Zweitens »Doppelter Standard«, wenn Israel etwas angekreidet wird, was anderswo hingenommen wird: wenn etwa die Besiedlung von Teilen der »Westbank« durch Israel kritisiert wird, ohne die Annexion Tibets durch China anzuprangern, wenn aggressive jüdische Fundamentalisten benannt werden, ohne zugleich islamistische Selbstmordattentäter zu erwähnen.

Drittens die »Delegitimation«, wenn über eine negative Beurteilung der Handlungen israelischer Regierungen zugleich die Existenzberechtigung des Staates infrage gestellt wird.

verdächtig Unklar bleibt bei Sharanskys Vorschlag, ob bei einer verdächtigen Äußerung alle drei Kriterien erfüllt sein müssen.

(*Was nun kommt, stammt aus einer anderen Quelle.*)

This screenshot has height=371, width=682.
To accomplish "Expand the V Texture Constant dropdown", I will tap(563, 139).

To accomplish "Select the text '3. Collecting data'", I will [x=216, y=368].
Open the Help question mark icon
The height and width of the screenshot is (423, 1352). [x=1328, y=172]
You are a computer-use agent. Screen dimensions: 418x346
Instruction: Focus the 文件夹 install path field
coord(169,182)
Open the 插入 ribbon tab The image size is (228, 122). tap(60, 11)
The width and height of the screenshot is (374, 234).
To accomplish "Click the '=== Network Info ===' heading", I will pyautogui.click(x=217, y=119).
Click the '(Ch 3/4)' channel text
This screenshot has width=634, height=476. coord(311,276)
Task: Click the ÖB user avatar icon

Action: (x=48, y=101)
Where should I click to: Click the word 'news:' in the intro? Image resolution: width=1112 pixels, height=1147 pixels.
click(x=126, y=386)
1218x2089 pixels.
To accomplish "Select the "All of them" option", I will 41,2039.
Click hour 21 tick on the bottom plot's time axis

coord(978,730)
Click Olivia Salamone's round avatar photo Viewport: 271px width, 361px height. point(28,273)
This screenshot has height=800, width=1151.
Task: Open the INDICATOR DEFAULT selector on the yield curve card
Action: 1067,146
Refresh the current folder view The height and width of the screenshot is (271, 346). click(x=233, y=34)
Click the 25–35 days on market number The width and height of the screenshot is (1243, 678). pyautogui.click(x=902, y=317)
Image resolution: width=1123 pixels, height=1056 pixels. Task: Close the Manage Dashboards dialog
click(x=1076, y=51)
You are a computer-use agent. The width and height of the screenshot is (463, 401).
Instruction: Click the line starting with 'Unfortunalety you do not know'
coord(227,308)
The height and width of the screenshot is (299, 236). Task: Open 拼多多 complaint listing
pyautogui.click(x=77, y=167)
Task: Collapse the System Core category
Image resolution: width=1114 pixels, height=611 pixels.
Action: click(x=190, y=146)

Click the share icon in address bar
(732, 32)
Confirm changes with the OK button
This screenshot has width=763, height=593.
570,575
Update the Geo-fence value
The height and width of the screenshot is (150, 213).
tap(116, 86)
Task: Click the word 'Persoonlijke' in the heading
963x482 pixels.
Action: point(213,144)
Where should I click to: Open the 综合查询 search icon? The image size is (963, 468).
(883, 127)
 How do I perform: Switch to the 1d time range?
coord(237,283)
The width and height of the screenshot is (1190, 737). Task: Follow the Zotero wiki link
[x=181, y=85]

Vor allem erweist sich das zweite Kriterium – »Doppelter Standard« – als untauglich, einfach deshalb, weil es in politischen Auseinandersetzungen, zu denen oftmals negative Bewertungen bestimmter Personen oder Institutionen gehören, unmöglich ist, alle anderen, die ähnlich handeln, aufzuführen.

Weitere Fragen wirft das erste Kriterium auf: Gehört zur »Dämonisierung« die paranoid verschwörungstheoretische Perspektive hinzu? Schließlich ist auch das Kriterium der »Delegitimation« weniger eindeutig, als es auf den ersten Blick scheint: Liegt ein judenfeindlicher Fall von »Delegitimation« vor, wenn die PLO nur bereit ist, Israel als Staat in den Grenzen von 1967 und nicht als »jüdischen Staat« mit noch offenen Grenzen anzuerkennen?

Auf jeden Fall zeigt sich, dass eine Untersuchung zum öffentlichen Gebrauch des Wortes »Antisemitismus« mehr Fragen aufwirft als Antworten bereithält. Doch was Judenfeindschaft ist, können immer noch diejenigen am ehesten bewerten, die von ihr direkt betroffen sind: Juden. Aber die sind bekanntlich oft unterschiedlicher Meinung.

Der Autor ist Professor für Erziehungswissenschaft und Publizist.